Three Essays on Inflationary Monetary Policy and Political Economy

Joshua S. Ingber

Advisor: Donald J Boudreaux, PhD, Department of Economics

Committee Members: Alex Tabarrok, Carlos Ramirez

Online Location, #D150
April 17, 2020, 12:00 PM to 02:00 PM

Abstract:

My dissertation studies inflationary monetary policy, with consideration of the relevant political and institutional frameworks. All three essays connect seigniorage, the revenue from currency creation, with the underlying policy stakeholders and monetary institutions. This work demonstrates the importance of endogenizing the influence of political factors when analyzing economic policy outcomes.
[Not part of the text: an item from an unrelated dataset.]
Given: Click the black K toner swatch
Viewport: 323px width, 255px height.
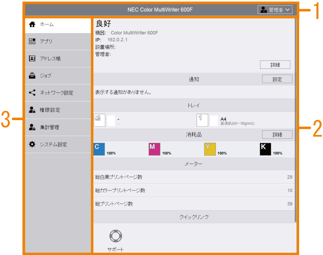Looking at the screenshot, I should (265, 149).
Chapter 1 asks the question, is seigniorage-optimizing policy in fact linked with welfare enhancing or self-defeating outcomes? The chapter considers empirical evidence in answering the question, suggesting that, on average, seigniorage optimization is self defeating – leading to decreases in real Gross Domestic Product. In addition, the chapter includes a history of seigniorage, a summary seigniorage measurement, optimal seigniorage theories, and a survey of the political factors which lead to an inflationary monetary policy.

I follow in Chapter 2 with an in-depth empirical examination of confederate monetary policy during the Civil War. Confederate attempts at monetary reform reveal a policy inconsistent with seigniorage maximization, and that it was the bifurcation of the Confederate Congress into two groups – those representing areas outside of Confederate control and those representing the rebel government’s interior – that instantiated the sub-optimal policy.
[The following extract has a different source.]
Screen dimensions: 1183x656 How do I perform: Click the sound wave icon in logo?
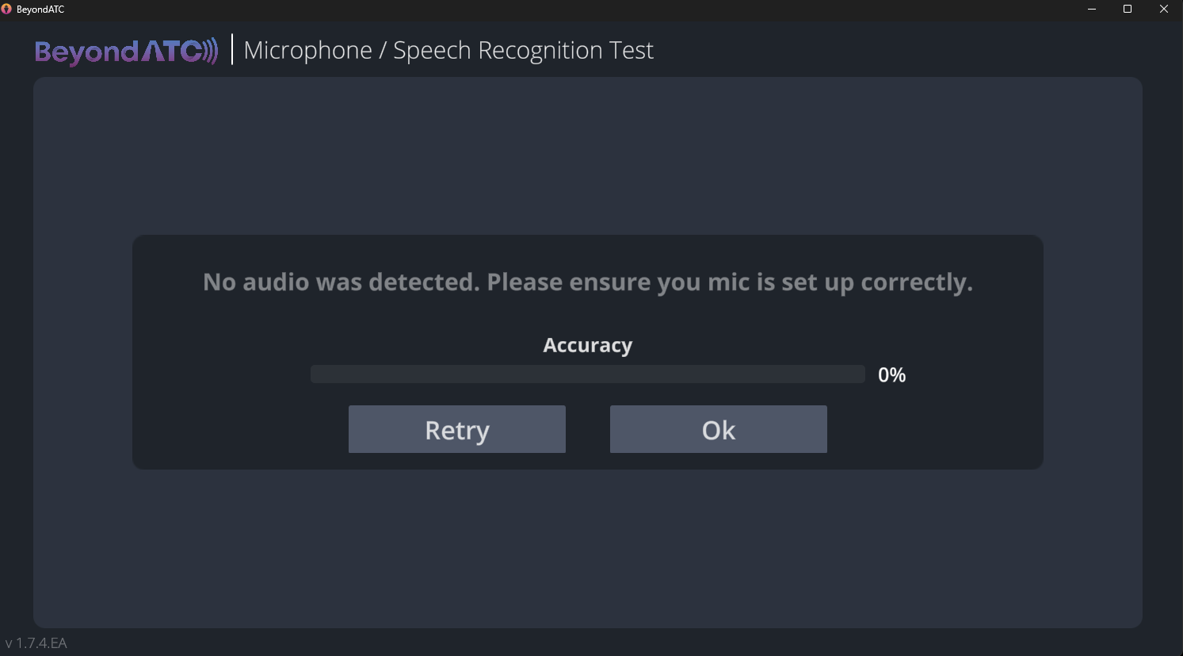point(211,51)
The final chapter describes the natural experiment that is the hyperinflation during the end of the French Revolution. Analyzing Structural breaks in the cointegrating relationship between real money balances and the changes in inflation rates suggests that constitutional changes should be considered among the the determinants of the demand curve for real money balances. Thus, this chapter considers the role that rules governing the creation of money play, in influencing the public’s demand for money and the maximum effectiveness of inflationary finance.